### The task
Reproduce word for word everything from the line containing "Screen dimensions: 1120x563" down to the line containing "Action: coord(1102,548)", including both of those lines, and leave out any pictures.

### Raw records

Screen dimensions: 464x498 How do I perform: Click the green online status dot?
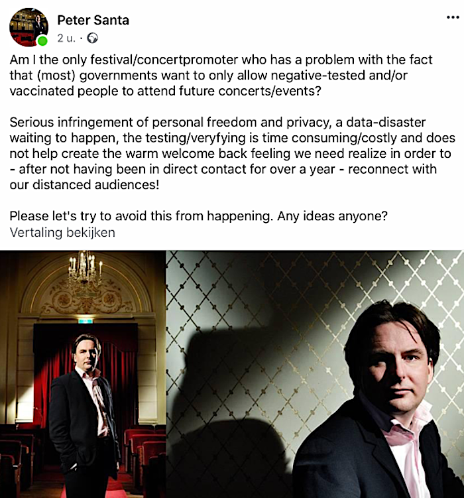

==

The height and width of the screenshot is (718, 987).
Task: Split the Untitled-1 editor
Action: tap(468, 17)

==

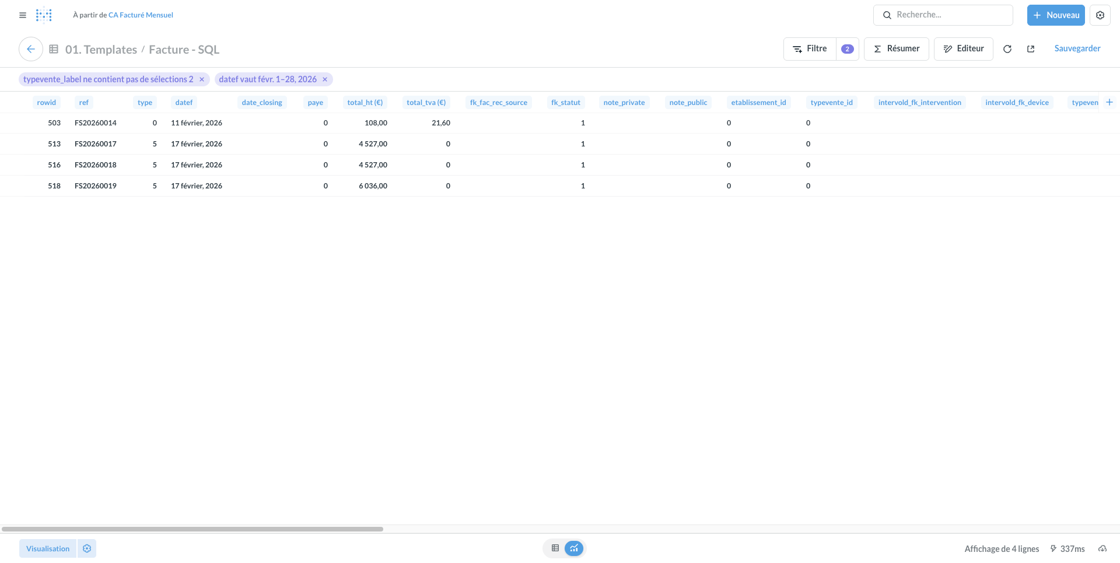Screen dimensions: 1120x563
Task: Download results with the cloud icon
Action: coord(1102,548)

### Correct answer
Screen dimensions: 1120x563
Task: Download results with the cloud icon
Action: coord(1102,548)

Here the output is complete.